I say that in spite of, not because of, the somewhat crude, ill informed and self-defeating remarks of a few people in other quarters on what our duty in this House should be. The sovereignty of Parliament is not confined to one Chamber.

The Constitution Committee called for the decision to trigger Article 50 to be debated and approved in Parliament. We are pleased that that is happening, albeit by a somewhat circuitous route, and I hope the Government will consider carefully the remarks of the noble and learned Lord, Lord Hope of Craighead, about the approval that is to be sought at the end of negotiations.

We have called in the past for fast-tracking to be justified on the face of such a Bill. That has happened in this case and we welcome it. It is unusual for a Bill with constitutional implications to be fast-tracked, but this Bill’s significance and the political implications driving the timetable have been widely acknowledged. Its clarity and brevity make fast-tracking more palatable and, as long as this exceptional situation sets no precedent on constitutional issues, it should be acceptable to your Lordships.

We in the Constitution Committee sometimes complain on your Lordships’ behalf about long Bills inadequately scrutinised in another place, but that can hardly apply in this case. Indeed, the very brevity of the Bill underlines its singleness of purpose. That is its strength, which we should not seek to undermine. It is concerned simply with the timing of the negotiations—when they start and when they finish—and no more. It is not a skeleton Bill, it is not a Christmas tree Bill and it needs no adornment.

There seems to have been a tendency in recent months for us all to get ahead of ourselves, rushing our fences. Every time more information emerges, the demand comes for still more, ignoring the advances already made and all the debates, statements and committee work now under way, which my noble friend the Leader of the House illustrated in her speech. Of course the issues are many, complex and often interrelated, and as the binary decision of last June translates into a multitude of different issues, each having a separate decision-making process circling around it, we need to work between government and Parliament together to achieve the best Brexit we can.

We also need a little more cool, calm deliberation. That should reveal that a lot of things are beginning to fall into place. The Prime Minister’s Lancaster House speech certainly carried things forward and the White Paper was full of information and undertakings that surely render many of the amendments now in contemplation unnecessary. The Lancaster House speech was transformative. It completely reset the dynamic for the forthcoming negotiations. Now, instead of seeming the anxious supplicant, desperately begging to hang on to so many features of that mighty European construct, she has cast us in a new light, determined to break free from that vortex of institutions, rules and regulations, and to come to the table as an unburdened applicant with much to offer in exchange for the new deal that we seek.
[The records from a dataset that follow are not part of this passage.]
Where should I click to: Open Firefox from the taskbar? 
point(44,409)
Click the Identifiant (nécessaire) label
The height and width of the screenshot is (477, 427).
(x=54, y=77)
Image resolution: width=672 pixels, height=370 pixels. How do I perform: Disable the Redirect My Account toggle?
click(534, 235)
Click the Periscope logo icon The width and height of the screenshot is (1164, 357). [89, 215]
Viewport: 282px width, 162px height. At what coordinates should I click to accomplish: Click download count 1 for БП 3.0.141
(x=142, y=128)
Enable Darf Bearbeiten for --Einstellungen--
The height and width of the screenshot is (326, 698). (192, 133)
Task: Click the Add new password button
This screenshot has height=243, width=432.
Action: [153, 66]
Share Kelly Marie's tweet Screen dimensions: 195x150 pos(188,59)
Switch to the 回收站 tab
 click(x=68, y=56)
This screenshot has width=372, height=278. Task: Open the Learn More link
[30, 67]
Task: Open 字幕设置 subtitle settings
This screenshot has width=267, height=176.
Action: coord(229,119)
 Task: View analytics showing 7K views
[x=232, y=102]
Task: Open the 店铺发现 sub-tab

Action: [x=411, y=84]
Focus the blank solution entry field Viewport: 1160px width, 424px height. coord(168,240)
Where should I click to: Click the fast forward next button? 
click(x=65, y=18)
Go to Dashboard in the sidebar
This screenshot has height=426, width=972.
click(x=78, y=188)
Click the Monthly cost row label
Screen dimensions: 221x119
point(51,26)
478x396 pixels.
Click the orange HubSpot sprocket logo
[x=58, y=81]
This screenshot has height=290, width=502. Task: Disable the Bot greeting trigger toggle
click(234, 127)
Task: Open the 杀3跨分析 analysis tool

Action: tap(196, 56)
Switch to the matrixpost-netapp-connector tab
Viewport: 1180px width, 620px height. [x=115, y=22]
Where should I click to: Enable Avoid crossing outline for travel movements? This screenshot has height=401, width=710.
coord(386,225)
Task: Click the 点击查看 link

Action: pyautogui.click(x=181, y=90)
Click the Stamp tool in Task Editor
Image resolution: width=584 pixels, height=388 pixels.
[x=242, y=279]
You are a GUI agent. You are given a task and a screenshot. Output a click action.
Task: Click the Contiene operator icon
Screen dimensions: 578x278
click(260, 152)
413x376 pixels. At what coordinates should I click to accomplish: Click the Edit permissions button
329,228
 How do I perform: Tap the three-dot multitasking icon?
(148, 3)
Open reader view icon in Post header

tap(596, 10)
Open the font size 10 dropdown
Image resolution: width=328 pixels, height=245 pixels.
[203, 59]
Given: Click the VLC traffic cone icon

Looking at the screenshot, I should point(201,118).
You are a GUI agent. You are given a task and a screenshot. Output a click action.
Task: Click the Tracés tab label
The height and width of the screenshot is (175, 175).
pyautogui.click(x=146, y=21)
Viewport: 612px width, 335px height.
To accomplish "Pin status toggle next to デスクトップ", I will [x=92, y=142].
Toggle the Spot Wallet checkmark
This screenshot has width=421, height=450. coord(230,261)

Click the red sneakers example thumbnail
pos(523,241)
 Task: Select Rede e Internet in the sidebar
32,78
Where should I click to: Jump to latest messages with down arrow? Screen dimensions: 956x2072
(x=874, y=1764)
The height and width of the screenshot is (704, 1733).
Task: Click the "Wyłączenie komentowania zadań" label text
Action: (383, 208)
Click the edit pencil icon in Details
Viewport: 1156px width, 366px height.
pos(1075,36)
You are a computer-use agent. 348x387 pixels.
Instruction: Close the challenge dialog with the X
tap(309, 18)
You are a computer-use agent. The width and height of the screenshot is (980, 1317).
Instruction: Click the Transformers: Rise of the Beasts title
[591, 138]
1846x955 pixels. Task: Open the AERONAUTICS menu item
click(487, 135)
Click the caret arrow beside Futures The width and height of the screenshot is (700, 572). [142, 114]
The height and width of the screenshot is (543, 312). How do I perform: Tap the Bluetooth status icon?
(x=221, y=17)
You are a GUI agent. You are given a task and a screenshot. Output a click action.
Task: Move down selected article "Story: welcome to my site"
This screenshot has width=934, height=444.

That approach has already transformed the mindset of the other side and has perhaps begun to level the uneven playing field that we face.

Trade was mentioned with some degree of pessimism across the Floor of this House. As a former Trade Secretary—there are a few of us in this House; indeed, we are two a penny—my experience was that trade negotiations are usually driven by mutual self-interest, whether in a declining Europe or in a growing world of trade. That mutuality can certainly give us much more reason for optimism than has been expressed in some quarters today.

Now, with things beginning to move and clarity emerging, we should focus on the job in hand. Future debates and statements will be needed and will undoubtedly be plentiful, along with much primary legislation. The planned great repeal Bill—or great repeal and re-enactment Bill—especially will raise some uniquely difficult issues, about which the Constitution Committee is preparing a report at present that we hope will be a helpful contribution to the kind of co-operation between government and Parliament that will be needed.

Of more immediate concern, however, is our responsibility to fulfil both our parliamentary role and the declared will of the electorate and to get on with the job of approving this short, simple Bill, free from impediments that might slow its progress, so that the negotiations can begin.

Strathclyde Review

Lord Lang of Monkton Excerpts
Thursday 17th November 2016

(9 years, 2 months ago)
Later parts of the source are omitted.